Ino spontan mundur. Pipinya bersemu merah. Jantungnya kini berdetak tak karuan. Kacau.
"Ti-tidak apa," jawabnya. Ia sebisa mungkin menjaga nada bicaranya agar tetap terlihat tenang.
Sai tersenyum lagi. "Baguslah."
_End of flashback_
.
.
Ponselnya mendadak bergetar pelan. Ino melihat layarnya kemudian menghela napas.
"Ada apa, Shikamaru?" ujarnya setelah memencet tombol menjawab.
"Hoi Ino!" ujar yang di seberang. "Kapan kau kemari? Pestanya dimulai satu jam lagi.
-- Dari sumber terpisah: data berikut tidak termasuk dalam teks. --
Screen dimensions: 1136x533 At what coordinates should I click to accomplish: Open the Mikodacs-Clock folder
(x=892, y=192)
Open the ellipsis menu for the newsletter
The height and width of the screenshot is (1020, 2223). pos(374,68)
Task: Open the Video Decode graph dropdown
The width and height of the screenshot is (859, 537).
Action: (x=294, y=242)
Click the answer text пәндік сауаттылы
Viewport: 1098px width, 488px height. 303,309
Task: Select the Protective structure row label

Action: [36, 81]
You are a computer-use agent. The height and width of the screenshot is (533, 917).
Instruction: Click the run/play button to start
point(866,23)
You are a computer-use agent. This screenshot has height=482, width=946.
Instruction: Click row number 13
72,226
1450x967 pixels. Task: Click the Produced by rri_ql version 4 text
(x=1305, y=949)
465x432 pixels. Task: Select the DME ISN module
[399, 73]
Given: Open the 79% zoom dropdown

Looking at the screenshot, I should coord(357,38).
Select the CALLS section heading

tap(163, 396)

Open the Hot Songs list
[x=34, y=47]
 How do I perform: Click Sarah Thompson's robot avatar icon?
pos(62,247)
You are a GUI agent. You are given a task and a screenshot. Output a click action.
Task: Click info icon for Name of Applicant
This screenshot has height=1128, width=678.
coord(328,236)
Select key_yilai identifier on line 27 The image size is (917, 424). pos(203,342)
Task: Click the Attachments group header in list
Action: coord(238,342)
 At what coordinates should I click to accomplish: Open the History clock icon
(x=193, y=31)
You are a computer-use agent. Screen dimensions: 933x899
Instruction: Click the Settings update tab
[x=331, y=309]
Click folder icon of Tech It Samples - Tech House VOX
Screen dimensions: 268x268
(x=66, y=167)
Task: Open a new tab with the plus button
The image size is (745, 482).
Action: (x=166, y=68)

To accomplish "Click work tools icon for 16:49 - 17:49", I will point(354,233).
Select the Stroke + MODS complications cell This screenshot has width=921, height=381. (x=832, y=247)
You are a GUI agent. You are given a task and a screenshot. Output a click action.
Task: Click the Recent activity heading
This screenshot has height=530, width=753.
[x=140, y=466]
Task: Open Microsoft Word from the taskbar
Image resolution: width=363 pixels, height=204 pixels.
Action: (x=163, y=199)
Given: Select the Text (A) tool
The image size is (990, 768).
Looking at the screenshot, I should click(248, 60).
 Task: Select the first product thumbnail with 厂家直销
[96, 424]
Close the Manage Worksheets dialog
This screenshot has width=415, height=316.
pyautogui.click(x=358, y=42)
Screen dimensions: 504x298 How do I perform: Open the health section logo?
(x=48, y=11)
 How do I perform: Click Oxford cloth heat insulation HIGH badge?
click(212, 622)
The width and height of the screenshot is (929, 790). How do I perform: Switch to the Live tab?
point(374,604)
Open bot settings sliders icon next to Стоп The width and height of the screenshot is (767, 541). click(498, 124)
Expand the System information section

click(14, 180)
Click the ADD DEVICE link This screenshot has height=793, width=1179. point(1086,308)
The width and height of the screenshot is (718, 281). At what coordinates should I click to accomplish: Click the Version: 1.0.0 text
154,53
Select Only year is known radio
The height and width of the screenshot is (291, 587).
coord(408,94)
Sakura dan yang lain sedang menyiapkan segala peralatan."
Ino memutar bola matanya. "Aku tidak janji bisa datang."
Shikamaru menghela napas. "Kau tidak mau membiarkan Chouji menghabiskan semua makanannya sendirian kan?"
Ino terdiam. Ada jeda beberapa saat.
Shikamaru kebingungan. Ia menggaruk-garuk kepalanya. "Ngg, dengar Ino, aku bukanlah orang yang pandai berkata-kata. Tapi yang aku tahu, berlarut-larut di dalam kesedihan itu tidak baik."
Ino tersenyum tipis. "Itu kata-kata dari Temari ya?"
Shikamaru berdecak. "Bawel!"
Ino menarik napas dan mengembuskannya pelan. "Ya, terima kasih. Kukabari lagi nanti."
Shikamaru menghela napas. "Ya sudah."
"Bye." Ino mematikan ponselnya. "Bye…" Suaranya bergetar. Pandangannya mulai menerawang lagi.
.
.
_Flashback_
"Ngg, Sai, aku akan pulang besok. Aku akan kembali ke kota."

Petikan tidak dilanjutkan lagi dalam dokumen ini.